То, что скромнее была их мера, так ведь моложе, несовершенней была и сама цивилизация.

Но, понимая неотвратимость скорой разлуки и обрывая этот неистовый круговорот, я сознаю: труднее всего прощание с пером и бумагой.

45

Вспомнилось: покидая город и дом родной, попросил отца:

– Дай, отче, совет на все времена.

Отец, как всегда, был скуп на слово:

– Даю. Запоминай: не толпись.

– Услышал. Понял. Так я и сделаю.

июнь – август 2018

Власть

Попытка тренинга
1

В самую дерзкую юную пору я не стремился стать вожаком. Хотел быть человеком команды.

Взвешивал собственные возможности, трезво оценивал вероятности.

Трезво просчитывая все риски, дал себе слово не лезть на вершину, на Эверест – на этом клочке место найдется лишь одному.

Я видел себя вторым. Но – не третьим.

2

В лидеры меня не тянуло. Всякое первенство предполагает почти непременное одиночество, а от него исходит холод.

Жить в этом климате день за днем и неуютно, и опасно, выстудить можно себя самого.

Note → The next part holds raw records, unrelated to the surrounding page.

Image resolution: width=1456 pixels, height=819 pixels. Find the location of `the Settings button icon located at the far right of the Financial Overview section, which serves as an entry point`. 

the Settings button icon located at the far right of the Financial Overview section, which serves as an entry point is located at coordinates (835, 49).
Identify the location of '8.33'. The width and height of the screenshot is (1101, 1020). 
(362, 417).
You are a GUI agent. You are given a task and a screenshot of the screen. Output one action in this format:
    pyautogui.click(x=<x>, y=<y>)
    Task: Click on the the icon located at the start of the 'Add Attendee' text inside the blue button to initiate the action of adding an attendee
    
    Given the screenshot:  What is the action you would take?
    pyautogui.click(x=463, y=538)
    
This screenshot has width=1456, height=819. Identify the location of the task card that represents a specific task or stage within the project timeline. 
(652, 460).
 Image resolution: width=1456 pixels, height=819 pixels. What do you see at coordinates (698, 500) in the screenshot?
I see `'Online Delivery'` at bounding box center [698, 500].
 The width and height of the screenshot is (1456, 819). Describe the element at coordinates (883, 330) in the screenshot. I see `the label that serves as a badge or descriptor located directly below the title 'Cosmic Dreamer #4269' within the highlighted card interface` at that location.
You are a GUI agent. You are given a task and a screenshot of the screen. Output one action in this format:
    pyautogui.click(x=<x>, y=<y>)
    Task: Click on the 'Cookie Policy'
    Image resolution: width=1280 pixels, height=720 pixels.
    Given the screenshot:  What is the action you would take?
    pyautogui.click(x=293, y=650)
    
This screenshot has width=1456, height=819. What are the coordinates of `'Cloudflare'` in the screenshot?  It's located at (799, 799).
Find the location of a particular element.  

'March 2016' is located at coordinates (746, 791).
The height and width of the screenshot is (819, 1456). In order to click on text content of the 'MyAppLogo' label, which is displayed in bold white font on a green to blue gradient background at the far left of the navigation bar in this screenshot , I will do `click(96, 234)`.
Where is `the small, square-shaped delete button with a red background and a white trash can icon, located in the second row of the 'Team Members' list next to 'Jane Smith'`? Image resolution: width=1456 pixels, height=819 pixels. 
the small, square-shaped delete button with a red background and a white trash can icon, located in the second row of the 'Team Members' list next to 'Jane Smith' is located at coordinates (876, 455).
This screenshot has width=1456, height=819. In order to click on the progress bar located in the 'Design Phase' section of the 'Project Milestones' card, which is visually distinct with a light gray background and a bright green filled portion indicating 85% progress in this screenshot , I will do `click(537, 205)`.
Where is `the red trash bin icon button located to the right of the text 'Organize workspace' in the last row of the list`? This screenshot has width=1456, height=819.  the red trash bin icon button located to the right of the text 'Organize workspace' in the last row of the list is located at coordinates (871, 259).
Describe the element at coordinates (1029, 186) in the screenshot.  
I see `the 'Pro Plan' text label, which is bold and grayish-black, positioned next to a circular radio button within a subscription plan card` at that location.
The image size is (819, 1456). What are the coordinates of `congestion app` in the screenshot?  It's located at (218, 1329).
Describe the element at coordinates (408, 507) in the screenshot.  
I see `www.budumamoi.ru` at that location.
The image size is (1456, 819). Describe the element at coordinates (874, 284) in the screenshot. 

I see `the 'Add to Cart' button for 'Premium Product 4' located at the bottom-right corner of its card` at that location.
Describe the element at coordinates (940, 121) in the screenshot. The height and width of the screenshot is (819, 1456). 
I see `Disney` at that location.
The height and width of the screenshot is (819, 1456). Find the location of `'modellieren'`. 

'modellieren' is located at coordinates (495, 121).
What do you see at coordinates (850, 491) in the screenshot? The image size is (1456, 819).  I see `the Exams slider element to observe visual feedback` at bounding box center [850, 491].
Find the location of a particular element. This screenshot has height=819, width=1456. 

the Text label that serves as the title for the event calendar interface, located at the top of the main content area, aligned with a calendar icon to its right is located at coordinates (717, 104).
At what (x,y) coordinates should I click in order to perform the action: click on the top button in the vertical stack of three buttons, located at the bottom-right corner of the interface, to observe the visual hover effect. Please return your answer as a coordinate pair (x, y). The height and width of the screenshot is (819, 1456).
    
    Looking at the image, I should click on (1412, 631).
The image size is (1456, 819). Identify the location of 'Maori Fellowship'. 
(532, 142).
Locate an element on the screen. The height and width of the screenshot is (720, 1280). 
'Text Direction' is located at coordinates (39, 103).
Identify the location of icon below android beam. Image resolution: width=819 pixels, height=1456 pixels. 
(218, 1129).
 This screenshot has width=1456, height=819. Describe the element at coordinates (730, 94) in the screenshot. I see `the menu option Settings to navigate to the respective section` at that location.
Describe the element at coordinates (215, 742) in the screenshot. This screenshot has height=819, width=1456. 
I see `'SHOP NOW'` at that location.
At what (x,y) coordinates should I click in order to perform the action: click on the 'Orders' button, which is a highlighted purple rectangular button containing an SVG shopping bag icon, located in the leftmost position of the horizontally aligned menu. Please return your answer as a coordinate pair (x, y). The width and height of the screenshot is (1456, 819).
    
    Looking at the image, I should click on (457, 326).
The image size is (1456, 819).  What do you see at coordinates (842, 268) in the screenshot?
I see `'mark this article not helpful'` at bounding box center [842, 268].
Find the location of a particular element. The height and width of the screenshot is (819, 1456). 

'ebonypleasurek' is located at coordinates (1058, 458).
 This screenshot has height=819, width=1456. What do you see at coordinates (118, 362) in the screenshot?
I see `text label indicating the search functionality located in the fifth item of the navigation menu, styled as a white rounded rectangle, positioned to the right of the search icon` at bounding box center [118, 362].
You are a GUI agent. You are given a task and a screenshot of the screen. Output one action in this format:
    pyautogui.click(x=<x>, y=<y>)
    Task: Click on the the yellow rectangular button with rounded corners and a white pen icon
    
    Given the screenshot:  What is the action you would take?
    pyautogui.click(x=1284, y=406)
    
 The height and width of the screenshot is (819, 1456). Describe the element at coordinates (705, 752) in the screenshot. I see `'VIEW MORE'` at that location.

Но эта опасность мне не грозила. Ибо по милости небес я от рождения был ледовит, и не было никаких причин меня дополнительно подмораживать.

В самых отчаянных переплетах я крепко держал себя в руках. И знал, что могу на себя положиться.

3

Я понял – и сравнительно быстро, – что следует себя ограничивать. Но не чрезмерно. Так, ненароком, можно и вовсе сойти с дистанции.

Мне было проще ее держать. Я был нацелен на серебро.

Но повторяю – не на бронзу.

4

Есть много достаточно убедительных, достаточно веских преимуществ, которые достаются второму.

Необязательно днем и ночью жариться под прожекторами – ему предоставляется право на часть пространства и личную жизнь.

Он может лелеять любимую женщину, иметь персональные пристрастия.

Он не несет прямой ответственности за судьбоносные решения и за непопулярные меры.

Ему доступны многие блага, и с ним не связывают несчастья.

Одна беда – его донимает неутоленная жажда быть первым.

5

Есть разного рода несовершенства. Иные пороки отлично смотрятся.

Возьмем для примера такие свойства, как дерзость, упрямство или заносчивость.

Здесь важен единственно угол зрения.

И дерзость под умелым пером предстанет юношеской отвагой, упрямство – упорством, а заносчивость – гордым стремлением к независимости.

Но прежде, чем сделать решающий выбор, необходимо как можно тщательней исследовать свои лабиринты.

6

Это нелегкая обязанность. Следует быть нелицеприятным, а это непросто, когда приходится судить о человеке, столь близком, неотделимом от вас самого.

Хочется быть предельно бережным, безукоризненно деликатным, увидеть себя в таком освещении, чтобы остаться в ладу с собой.

Испытываешь зависть к писателям, способным на беспощадную исповедь.